Needless to say, I sucked it up and started writing. As I wrote, I again felt nothing. It was like I was writing someone else’s story. This is stupid, I told myself. I had gone through years, telling the same version of my story—the bare minimum with friends and family who were concerned. Wasn’t that enough? It wasn’t until I actually started writing details of what he did to me that I started to feel sadness and anger. I finally sat there and realized fully what had happened, what he did, what he said, what he made me do. I remembered things that I had forgotten about, things that I think my mind made me forget until I was ready to process them. I did not think it would be ten years later, but I know now that I wasn’t ready then.

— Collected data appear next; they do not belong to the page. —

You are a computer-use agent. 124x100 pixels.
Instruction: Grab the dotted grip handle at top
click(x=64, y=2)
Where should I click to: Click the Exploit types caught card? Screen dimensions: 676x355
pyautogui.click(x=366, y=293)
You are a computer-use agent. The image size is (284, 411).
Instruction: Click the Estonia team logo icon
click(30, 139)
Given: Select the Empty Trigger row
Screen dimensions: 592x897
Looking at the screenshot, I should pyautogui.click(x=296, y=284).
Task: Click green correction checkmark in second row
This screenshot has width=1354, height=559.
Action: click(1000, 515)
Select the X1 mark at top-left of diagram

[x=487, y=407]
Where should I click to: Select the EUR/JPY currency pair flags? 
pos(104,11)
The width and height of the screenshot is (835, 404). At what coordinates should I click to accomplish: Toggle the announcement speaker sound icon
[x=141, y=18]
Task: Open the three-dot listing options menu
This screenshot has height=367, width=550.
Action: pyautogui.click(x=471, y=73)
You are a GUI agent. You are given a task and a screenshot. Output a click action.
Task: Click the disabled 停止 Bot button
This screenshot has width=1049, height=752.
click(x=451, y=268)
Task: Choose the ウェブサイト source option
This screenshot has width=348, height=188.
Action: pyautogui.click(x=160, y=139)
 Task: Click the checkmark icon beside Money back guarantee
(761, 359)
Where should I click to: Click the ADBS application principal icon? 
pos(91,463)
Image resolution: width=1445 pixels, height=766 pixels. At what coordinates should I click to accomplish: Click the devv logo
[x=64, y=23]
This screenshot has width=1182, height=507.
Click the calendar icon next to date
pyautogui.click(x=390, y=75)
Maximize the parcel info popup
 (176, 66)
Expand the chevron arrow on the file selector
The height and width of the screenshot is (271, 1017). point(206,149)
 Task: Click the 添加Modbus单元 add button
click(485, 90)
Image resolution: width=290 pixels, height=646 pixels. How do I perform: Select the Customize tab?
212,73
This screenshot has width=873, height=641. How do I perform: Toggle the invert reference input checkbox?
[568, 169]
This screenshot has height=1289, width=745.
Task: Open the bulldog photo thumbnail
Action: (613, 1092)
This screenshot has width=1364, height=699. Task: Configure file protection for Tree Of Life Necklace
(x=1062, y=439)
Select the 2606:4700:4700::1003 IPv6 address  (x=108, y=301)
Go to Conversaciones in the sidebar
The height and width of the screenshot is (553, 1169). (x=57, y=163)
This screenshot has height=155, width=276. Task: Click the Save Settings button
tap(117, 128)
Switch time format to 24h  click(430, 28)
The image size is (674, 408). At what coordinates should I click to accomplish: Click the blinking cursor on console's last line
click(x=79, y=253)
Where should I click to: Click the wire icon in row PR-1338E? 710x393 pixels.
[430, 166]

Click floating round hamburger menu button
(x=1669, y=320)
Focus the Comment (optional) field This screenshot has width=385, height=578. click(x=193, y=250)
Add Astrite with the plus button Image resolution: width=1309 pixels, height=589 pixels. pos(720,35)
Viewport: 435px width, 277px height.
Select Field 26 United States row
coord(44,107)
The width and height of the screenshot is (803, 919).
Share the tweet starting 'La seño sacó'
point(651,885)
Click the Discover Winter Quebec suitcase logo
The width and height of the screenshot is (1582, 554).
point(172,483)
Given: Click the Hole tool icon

I then had to find a safe person to read this to. That was the scariest part. I had never confided in anyone about the gory details. I kept those parts locked away inside me for so long. No one knew the shame I felt, the guilt I placed on myself for not fighting back, for freezing, for letting someone do this to me, but writing my story and reading it to my counselor proved something to me that day. It proved that I said, “No” numerous times; it proved that I did what I had to do to Survive. As hard as this was to swallow, it did give me a little bit of peace. I was able to forgive myself. It made me open up to the women in the group, to care about them. It was amazing to actually be somewhere I could just be myself and know that I would not be judged, to actually be surrounded with people that knew the pain I felt. I had felt alone for so long.
As this course is coming to an end, I am confused with how I feel. I am happy that I was allowed this time to really look inside me and face some of my demons, but I am saddened to part ways with these women that I feel truly understand me. I still have a lot of work ahead of me. Am I fully healed? I do not think I will ever be, but understanding who I am makes it a little easier.
As you read this, I want you to know that this will be hard. I will not sugar-coat this process. Will you want to quit? Probably, but some of the hardest things in life have the greatest reward, and growing as a person is one of those rewards. Just remember, you are strong, you are courageous, you are worthy, you are loved, and YOU ARE A SURVIVOR!!!